Итак, главную и единственную улику против себя — дневник — я сработал на славу. Подробности того, как я собираюсь убить Зинаиду, изложены красочно и сочно. С указанием конкретных дат и препаратов. Масса пространных рассуждений о том, как я ненавижу жертву. Разумеется, в самом начале следствия вылезла еще алчная и неутомимая Ольга, которая своими показаниями наверняка подлила масла в огонь, расписала, какой я странный тип, как подозрительны были мои речи относительно старухи. Еще один кусочек мозаики для живописания мрачной картины. Так что ситуация с расследованием, кажется, не должна дать крен в неожиданную сторону. У следователя есть кандидат, у которого была и причина и возможность убить старуху, и который, к тому же, не отпирается. Он полагает, что основной и единственный мотив убийства — квартира, а единственный человек, который мог Зинаиду отравить, — я. И хоть мама с адвокатом думают иначе, моя задача его в этом не разубеждать.

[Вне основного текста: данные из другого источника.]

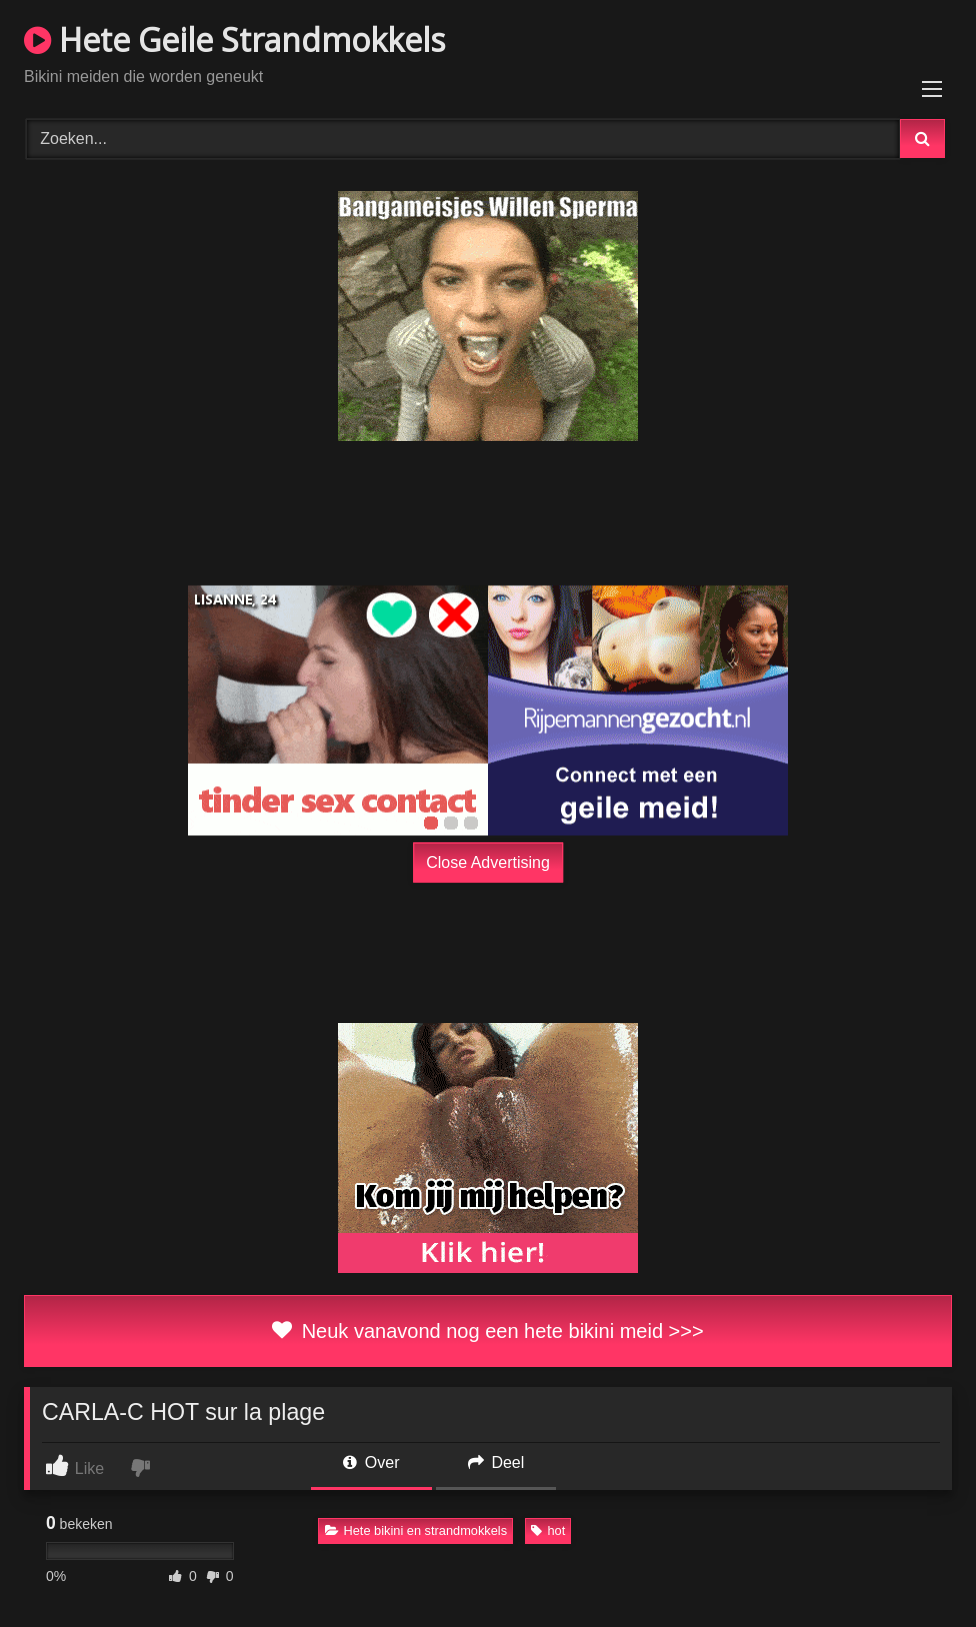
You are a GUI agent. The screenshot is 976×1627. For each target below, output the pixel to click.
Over (371, 1462)
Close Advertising (488, 862)
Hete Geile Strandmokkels (234, 39)
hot (548, 1530)
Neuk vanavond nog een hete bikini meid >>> (487, 1331)
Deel (496, 1462)
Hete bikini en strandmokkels (416, 1530)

Я пишу на бумаге, и это последняя запись в моем дневнике. Что бы ни решил суд, писать про Зинаиду я больше не собираюсь. Для следствия эта история еще не закончена, но она закончена для меня. Какое решение вынесет суд, можно будет прочесть в Интернете.
Для меня это не важно. Важно лишь то, что я осознал свою вину и признаюсь. Остальное — нюансы. Зинаиду убил я.
Адвокат говорит мне не признавать вину. Дескать, мне нет необходимости смягчать сердце судьи признанием, улики против меня по сути косвенные. Она собирается парировать: мало ли кто и что пишет в своих дневниках. Она говорит, что шансы на то, что меня вообще полностью оправдают, составляют пятьдесят процентов. Это много! Но я собираюсь вину признать безоговорочно. И не для того, чтобы вызвать сочувствие. Какие бы печальные последствия ни ждали меня, я признаюсь. Потому что — я это сделал.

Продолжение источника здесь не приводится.